### The hard science of Sociology

On Monday, the first talk I managed to attend was by Terry Sejnovski, of the Salk Institute, and I only got there towards the end of the talk. Starting from the question of how the brain manages to "do" vision, he talked about fascinating experiments that, among other things, test the rationality of conscious versus unconscious decisions (apparently, in complex decision-making involving lots of variables, "gut feelings" are better than conscious reasoning) and measure the surprisingly good "computational" ability of monkeys.

In the afternoon, Valiant delivered his talk on "accidental algorithms" to a standing-room-only packed audience. His main results are (1) a $\oplus P$-completeness result for $\oplus$-2SAT, even when restricted to planar instances, and (2) a polynomial time algorithm for $mod_7$-2SAT on planar instances. $\oplus P$ is the complexity class of problems that reduce to the question of whether a given non-deterministic Turing machine, on a given input, has an odd number of accepting computations. By the Valiant-Vazirani result, a $\oplus P$-complete problem is also NP-hard under randomized reductions, and, by Toda's theorem, is actually hard for all the levels of the polynomial hierarchy. The $\oplus$-2SAT problem is to determine whether a given 2SAT instance has an odd number of satisfying assignments. Apparently, this is the first natural $\oplus P$-complete problem for which there is a polynomial time algorithm that checks if the number of solutions is zero or non-zero. The $mod_7$-2SAT problem is, given a 2SAT formula, to determine if the number of assignment is or is not a multiple of 7. Valiant's algorithm is based on his earlier work on

Afterwards, most people moved to Uri Feige's talk in the next room on finding witnesses of unsatisfiability for random 3CNF formulas. Previously, it was known how to find, with high probability, witnesses of unstatisfiability for a given random 3CNF formula with $n$ variables and about $n^{1.5}$ clauses. This new work by Feige, Kim and Ofek shows that witnesses of unsatisfiability exist for most random 3CNF formulas with $n$ variables and about $n^{1.4}$ clauses. (They do not give an efficient algorithm to find such witnesses.)
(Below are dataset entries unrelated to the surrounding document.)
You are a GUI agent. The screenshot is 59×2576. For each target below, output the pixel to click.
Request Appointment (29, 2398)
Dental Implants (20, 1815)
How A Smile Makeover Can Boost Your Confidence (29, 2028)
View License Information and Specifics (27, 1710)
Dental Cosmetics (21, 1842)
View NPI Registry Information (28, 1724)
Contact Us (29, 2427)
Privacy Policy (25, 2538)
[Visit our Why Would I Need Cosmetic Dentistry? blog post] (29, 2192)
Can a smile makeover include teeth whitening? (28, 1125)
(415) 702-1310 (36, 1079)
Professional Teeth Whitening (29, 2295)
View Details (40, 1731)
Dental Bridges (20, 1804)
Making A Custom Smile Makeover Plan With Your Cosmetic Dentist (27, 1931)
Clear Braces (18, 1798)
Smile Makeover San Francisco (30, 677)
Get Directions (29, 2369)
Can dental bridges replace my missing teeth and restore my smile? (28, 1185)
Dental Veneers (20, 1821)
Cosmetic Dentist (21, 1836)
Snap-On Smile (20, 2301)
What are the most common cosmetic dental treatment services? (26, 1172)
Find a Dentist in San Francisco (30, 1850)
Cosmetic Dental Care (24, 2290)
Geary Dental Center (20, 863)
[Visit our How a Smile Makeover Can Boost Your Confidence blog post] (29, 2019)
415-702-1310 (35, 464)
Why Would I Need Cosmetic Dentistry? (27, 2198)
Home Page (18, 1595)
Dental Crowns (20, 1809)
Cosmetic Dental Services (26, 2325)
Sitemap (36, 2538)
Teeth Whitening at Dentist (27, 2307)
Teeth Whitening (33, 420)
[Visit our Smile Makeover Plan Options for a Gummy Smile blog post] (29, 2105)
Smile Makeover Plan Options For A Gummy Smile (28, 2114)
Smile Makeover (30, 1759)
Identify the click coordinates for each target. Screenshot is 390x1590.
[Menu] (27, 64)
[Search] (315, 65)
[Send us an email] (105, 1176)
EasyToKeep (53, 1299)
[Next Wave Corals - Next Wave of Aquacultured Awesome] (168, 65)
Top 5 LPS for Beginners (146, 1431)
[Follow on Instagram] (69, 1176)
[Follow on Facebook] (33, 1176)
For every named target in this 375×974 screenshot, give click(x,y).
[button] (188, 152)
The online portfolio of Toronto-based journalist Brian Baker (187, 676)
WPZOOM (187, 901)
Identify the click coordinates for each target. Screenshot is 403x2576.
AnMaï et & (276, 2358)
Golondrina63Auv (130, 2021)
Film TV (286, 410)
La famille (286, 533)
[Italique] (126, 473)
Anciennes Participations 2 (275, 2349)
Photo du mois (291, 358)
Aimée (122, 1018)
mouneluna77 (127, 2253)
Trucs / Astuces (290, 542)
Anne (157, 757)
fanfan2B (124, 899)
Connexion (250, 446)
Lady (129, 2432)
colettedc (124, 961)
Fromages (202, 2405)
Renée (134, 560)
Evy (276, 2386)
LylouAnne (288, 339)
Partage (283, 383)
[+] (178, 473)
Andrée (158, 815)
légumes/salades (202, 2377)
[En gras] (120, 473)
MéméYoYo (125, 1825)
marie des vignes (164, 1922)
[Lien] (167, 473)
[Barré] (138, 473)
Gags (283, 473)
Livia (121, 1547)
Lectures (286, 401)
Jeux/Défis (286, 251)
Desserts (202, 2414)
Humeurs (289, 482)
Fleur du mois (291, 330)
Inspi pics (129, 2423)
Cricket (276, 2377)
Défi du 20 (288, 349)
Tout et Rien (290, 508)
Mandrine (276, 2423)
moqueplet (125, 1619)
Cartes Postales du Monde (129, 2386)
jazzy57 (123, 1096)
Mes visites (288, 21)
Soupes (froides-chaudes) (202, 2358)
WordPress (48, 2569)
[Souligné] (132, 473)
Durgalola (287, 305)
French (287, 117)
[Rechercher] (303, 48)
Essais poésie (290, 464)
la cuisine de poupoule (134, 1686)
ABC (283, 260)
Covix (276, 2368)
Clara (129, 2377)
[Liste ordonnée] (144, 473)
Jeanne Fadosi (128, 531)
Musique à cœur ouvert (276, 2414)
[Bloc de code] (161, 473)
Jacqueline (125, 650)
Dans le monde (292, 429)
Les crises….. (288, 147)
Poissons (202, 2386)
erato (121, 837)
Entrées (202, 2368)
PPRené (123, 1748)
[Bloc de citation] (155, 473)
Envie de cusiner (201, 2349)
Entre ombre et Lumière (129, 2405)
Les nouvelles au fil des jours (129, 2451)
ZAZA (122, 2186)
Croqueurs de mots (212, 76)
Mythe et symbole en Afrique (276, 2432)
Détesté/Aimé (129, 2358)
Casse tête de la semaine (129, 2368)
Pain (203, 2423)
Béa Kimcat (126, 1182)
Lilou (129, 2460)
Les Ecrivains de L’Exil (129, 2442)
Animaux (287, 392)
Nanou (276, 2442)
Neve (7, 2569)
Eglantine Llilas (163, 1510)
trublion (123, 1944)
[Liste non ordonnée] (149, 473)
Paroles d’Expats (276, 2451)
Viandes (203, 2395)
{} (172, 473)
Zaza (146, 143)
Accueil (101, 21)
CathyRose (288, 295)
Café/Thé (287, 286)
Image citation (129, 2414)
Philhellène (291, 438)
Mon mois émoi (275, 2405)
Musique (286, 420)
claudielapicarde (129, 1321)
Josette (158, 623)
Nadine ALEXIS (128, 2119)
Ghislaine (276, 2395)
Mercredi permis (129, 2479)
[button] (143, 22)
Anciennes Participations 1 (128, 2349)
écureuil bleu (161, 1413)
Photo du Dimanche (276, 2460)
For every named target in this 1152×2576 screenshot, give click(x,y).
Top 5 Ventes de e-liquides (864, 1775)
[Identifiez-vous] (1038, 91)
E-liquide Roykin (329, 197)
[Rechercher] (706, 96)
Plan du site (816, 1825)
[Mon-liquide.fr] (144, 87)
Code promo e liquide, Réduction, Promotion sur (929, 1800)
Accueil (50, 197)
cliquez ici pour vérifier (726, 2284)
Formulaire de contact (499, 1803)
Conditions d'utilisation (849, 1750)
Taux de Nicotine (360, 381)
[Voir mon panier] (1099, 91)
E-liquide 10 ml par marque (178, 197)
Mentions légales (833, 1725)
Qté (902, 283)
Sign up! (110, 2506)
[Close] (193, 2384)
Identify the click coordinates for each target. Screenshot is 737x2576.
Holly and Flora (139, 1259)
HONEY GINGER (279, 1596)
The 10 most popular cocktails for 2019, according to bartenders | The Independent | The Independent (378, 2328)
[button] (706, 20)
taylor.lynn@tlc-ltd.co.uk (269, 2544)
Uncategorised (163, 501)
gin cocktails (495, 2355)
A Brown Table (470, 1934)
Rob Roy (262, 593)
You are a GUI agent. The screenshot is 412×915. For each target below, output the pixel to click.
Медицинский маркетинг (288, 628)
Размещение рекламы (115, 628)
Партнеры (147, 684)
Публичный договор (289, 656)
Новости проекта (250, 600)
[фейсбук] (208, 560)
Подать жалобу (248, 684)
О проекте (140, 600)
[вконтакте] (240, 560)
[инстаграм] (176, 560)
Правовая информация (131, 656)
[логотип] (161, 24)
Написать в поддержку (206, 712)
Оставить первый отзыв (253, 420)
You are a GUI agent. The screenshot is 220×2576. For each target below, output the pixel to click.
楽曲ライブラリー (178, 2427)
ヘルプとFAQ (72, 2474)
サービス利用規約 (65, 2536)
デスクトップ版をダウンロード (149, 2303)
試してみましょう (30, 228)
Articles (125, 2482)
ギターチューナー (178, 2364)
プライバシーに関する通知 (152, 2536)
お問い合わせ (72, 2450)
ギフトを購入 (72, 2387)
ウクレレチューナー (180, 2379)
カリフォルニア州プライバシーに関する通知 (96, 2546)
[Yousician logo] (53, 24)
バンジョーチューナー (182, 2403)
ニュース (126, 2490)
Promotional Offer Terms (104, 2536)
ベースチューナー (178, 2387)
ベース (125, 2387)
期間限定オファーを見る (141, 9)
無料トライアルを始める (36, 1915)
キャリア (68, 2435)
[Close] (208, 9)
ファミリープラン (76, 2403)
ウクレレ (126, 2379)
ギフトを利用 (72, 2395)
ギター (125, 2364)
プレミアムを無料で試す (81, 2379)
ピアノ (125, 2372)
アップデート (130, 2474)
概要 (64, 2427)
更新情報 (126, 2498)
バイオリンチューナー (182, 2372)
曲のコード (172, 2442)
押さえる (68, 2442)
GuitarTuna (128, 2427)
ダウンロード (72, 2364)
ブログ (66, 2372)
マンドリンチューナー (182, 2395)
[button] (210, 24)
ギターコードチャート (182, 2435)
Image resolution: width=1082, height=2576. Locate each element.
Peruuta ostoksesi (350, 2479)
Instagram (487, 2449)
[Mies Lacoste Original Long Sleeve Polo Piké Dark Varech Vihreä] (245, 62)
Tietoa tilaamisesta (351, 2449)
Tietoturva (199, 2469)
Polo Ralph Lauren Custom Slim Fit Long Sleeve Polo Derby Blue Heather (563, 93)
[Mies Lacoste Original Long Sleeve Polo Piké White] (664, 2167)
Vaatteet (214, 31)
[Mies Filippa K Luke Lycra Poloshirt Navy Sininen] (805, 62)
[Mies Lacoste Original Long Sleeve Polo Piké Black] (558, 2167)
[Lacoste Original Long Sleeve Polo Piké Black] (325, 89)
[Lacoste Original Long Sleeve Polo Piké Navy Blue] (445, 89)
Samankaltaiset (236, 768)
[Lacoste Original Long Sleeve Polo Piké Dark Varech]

Nicholas Harvey gave the last talk of the day on his work on reducing the matching problem to matrix multiplication. Previous work had shown that matching can be solved in the same time as matrix multiplication, but the previous reduction was quite complex for general graphs. (And simpler for bipartite graphs.) Harvey gives a considerably more transparent new algorithm that reduces matching in general graphs to matrix multiplication. His talk was very clear and enjoyable, and I am grateful to Moses Charikar for recommending it. (Because of the word "matroid" in the title, I was going to skip to the talk.)

On Tuesday, Jon Kleinberg gave a spectacular invited talk on the kind of radically new results on sociology that one can extract from new datasets (resulting from people using large online retailers, joining online communities such as livejournal and myspace, and so on) and from algorithmic thinking. I did not take notes, and I could not find the slides online, so I can only offer a few snippets that I remember. In one of Jon's most celebrated results, he studied an idealized model of "social networks" made of a mix of "local" connections and of random "long-distance" connections, and he showed that, in the resulting network, people would be able to find short paths among themselves only if the long-distance connections have a probability that is proportional the inverse of the square of the distance between two people. In the model, the local connections are laid out according to a grid, but the same result holds in a more general model where the local connections define a metric space, and the random connections are such that the probability that $i$ and $j$ are connected is proportional to the inverse of the number of people that are closer to $i$ than $j$ is. A study made on livejournal data shows that the "friends" that people make online are distributed in a way that is in spooky agreement with the above distribution.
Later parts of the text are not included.